## Records from a data collection:
# # # #
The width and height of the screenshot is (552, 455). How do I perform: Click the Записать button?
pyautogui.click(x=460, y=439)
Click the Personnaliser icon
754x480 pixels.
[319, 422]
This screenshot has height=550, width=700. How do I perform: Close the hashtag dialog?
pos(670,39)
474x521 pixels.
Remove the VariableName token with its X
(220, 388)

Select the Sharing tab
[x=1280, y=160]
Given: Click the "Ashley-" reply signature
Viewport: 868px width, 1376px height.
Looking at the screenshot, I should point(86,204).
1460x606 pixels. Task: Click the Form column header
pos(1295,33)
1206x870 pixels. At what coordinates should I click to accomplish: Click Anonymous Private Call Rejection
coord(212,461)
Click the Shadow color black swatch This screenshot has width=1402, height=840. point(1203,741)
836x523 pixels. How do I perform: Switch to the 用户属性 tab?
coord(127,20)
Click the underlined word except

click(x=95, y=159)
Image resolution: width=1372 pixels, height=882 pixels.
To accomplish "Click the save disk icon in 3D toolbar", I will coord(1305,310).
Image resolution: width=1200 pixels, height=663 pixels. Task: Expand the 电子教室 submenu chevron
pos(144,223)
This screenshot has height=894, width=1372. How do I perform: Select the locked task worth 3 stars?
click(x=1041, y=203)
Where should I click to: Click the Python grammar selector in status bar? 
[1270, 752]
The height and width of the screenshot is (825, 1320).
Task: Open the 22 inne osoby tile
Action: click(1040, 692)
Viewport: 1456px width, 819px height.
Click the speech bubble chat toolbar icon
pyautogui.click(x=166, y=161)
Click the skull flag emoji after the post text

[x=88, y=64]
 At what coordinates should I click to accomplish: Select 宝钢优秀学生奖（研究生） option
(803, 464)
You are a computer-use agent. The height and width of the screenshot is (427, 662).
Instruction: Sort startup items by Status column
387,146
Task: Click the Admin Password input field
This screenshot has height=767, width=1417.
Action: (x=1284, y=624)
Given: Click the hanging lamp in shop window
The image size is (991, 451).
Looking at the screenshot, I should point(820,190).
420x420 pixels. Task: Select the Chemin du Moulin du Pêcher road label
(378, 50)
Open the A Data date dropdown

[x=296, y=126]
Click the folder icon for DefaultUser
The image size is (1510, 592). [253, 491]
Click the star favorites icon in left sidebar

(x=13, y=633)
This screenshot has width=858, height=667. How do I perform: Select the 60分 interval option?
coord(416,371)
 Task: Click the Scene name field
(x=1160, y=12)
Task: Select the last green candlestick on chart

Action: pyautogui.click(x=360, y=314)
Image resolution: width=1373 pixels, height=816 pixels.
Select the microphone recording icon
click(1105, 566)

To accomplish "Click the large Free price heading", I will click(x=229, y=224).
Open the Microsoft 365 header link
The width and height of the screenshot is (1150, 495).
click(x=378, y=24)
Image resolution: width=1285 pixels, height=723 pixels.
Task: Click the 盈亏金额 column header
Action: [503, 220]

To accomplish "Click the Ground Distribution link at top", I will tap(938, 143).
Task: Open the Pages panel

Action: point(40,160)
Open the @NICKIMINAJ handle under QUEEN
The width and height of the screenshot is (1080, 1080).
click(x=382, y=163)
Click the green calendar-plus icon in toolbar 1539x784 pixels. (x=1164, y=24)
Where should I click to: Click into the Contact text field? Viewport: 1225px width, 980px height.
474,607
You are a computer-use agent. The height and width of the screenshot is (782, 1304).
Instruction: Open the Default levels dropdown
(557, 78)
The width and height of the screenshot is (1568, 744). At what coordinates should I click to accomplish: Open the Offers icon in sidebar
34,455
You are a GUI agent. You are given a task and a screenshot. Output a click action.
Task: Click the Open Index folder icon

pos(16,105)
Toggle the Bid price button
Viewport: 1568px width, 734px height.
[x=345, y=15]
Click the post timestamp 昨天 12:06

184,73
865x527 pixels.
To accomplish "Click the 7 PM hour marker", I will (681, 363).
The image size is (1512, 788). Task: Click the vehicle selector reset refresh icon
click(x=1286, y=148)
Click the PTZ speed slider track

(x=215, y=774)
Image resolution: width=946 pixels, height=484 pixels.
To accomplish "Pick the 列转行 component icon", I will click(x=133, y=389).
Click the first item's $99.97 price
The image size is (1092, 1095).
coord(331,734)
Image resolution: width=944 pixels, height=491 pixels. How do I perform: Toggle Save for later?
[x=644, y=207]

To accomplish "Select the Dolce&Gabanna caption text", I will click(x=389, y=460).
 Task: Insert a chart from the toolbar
# # # #
## EXERCISE OBJECTIVE:
Arrange every line of the records above as a Markdown table with two columns, Row and Line. Number the rows in order and leave out any blank lines.

## ANSWER FOR THIS EXERCISE:
| Row | Line |
|---|---|
| 1 | The width and height of the screenshot is (552, 455). How do I perform: Click the Записать button? |
| 2 | pyautogui.click(x=460, y=439) |
| 3 | Click the Personnaliser icon |
| 4 | 754x480 pixels. |
| 5 | [319, 422] |
| 6 | This screenshot has height=550, width=700. How do I perform: Close the hashtag dialog? |
| 7 | pos(670,39) |
| 8 | 474x521 pixels. |
| 9 | Remove the VariableName token with its X |
| 10 | (220, 388) |
| 11 | Select the Sharing tab |
| 12 | [x=1280, y=160] |
| 13 | Given: Click the "Ashley-" reply signature |
| 14 | Viewport: 868px width, 1376px height. |
| 15 | Looking at the screenshot, I should point(86,204). |
| 16 | 1460x606 pixels. Task: Click the Form column header |
| 17 | pos(1295,33) |
| 18 | 1206x870 pixels. At what coordinates should I click to accomplish: Click Anonymous Private Call Rejection |
| 19 | coord(212,461) |
| 20 | Click the Shadow color black swatch This screenshot has width=1402, height=840. point(1203,741) |
| 21 | 836x523 pixels. How do I perform: Switch to the 用户属性 tab? |
| 22 | coord(127,20) |
| 23 | Click the underlined word except |
| 24 | click(x=95, y=159) |
| 25 | Image resolution: width=1372 pixels, height=882 pixels. |
| 26 | To accomplish "Click the save disk icon in 3D toolbar", I will coord(1305,310). |
| 27 | Image resolution: width=1200 pixels, height=663 pixels. Task: Expand the 电子教室 submenu chevron |
| 28 | pos(144,223) |
| 29 | This screenshot has height=894, width=1372. How do I perform: Select the locked task worth 3 stars? |
| 30 | click(x=1041, y=203) |
| 31 | Where should I click to: Click the Python grammar selector in status bar?  |
| 32 | [1270, 752] |
| 33 | The height and width of the screenshot is (825, 1320). |
| 34 | Task: Open the 22 inne osoby tile |
| 35 | Action: click(1040, 692) |
| 36 | Viewport: 1456px width, 819px height. |
| 37 | Click the speech bubble chat toolbar icon |
| 38 | pyautogui.click(x=166, y=161) |
| 39 | Click the skull flag emoji after the post text |
| 40 | [x=88, y=64] |
| 41 |  At what coordinates should I click to accomplish: Select 宝钢优秀学生奖（研究生） option |
| 42 | (803, 464) |
| 43 | You are a computer-use agent. The height and width of the screenshot is (427, 662). |
| 44 | Instruction: Sort startup items by Status column |
| 45 | 387,146 |
| 46 | Task: Click the Admin Password input field |
| 47 | This screenshot has height=767, width=1417. |
| 48 | Action: (x=1284, y=624) |
| 49 | Given: Click the hanging lamp in shop window |
| 50 | The image size is (991, 451). |
| 51 | Looking at the screenshot, I should point(820,190). |
| 52 | 420x420 pixels. Task: Select the Chemin du Moulin du Pêcher road label |
| 53 | (378, 50) |
| 54 | Open the A Data date dropdown |
| 55 | [x=296, y=126] |
| 56 | Click the folder icon for DefaultUser |
| 57 | The image size is (1510, 592). [253, 491] |
| 58 | Click the star favorites icon in left sidebar |
| 59 | (x=13, y=633) |
| 60 | This screenshot has width=858, height=667. How do I perform: Select the 60分 interval option? |
| 61 | coord(416,371) |
| 62 |  Task: Click the Scene name field |
| 63 | (x=1160, y=12) |
| 64 | Task: Select the last green candlestick on chart |
| 65 | Action: pyautogui.click(x=360, y=314) |
| 66 | Image resolution: width=1373 pixels, height=816 pixels. |
| 67 | Select the microphone recording icon |
| 68 | click(1105, 566) |
| 69 | To accomplish "Click the large Free price heading", I will click(x=229, y=224). |
| 70 | Open the Microsoft 365 header link |
| 71 | The width and height of the screenshot is (1150, 495). |
| 72 | click(x=378, y=24) |
| 73 | Image resolution: width=1285 pixels, height=723 pixels. |
| 74 | Task: Click the 盈亏金额 column header |
| 75 | Action: [503, 220] |
| 76 | To accomplish "Click the Ground Distribution link at top", I will tap(938, 143). |
| 77 | Task: Open the Pages panel |
| 78 | Action: point(40,160) |
| 79 | Open the @NICKIMINAJ handle under QUEEN |
| 80 | The width and height of the screenshot is (1080, 1080). |
| 81 | click(x=382, y=163) |
| 82 | Click the green calendar-plus icon in toolbar 1539x784 pixels. (x=1164, y=24) |
| 83 | Where should I click to: Click into the Contact text field? Viewport: 1225px width, 980px height. |
| 84 | 474,607 |
| 85 | You are a computer-use agent. The height and width of the screenshot is (782, 1304). |
| 86 | Instruction: Open the Default levels dropdown |
| 87 | (557, 78) |
| 88 | The width and height of the screenshot is (1568, 744). At what coordinates should I click to accomplish: Open the Offers icon in sidebar |
| 89 | 34,455 |
| 90 | You are a GUI agent. You are given a task and a screenshot. Output a click action. |
| 91 | Task: Click the Open Index folder icon |
| 92 | pos(16,105) |
| 93 | Toggle the Bid price button |
| 94 | Viewport: 1568px width, 734px height. |
| 95 | [x=345, y=15] |
| 96 | Click the post timestamp 昨天 12:06 |
| 97 | 184,73 |
| 98 | 865x527 pixels. |
| 99 | To accomplish "Click the 7 PM hour marker", I will (681, 363). |
| 100 | The image size is (1512, 788). Task: Click the vehicle selector reset refresh icon |
| 101 | click(x=1286, y=148) |
| 102 | Click the PTZ speed slider track |
| 103 | (x=215, y=774) |
| 104 | Image resolution: width=946 pixels, height=484 pixels. |
| 105 | To accomplish "Pick the 列转行 component icon", I will click(x=133, y=389). |
| 106 | Click the first item's $99.97 price |
| 107 | The image size is (1092, 1095). |
| 108 | coord(331,734) |
| 109 | Image resolution: width=944 pixels, height=491 pixels. How do I perform: Toggle Save for later? |
| 110 | [x=644, y=207] |
| 111 | To accomplish "Select the Dolce&Gabanna caption text", I will click(x=389, y=460). |
| 112 |  Task: Insert a chart from the toolbar |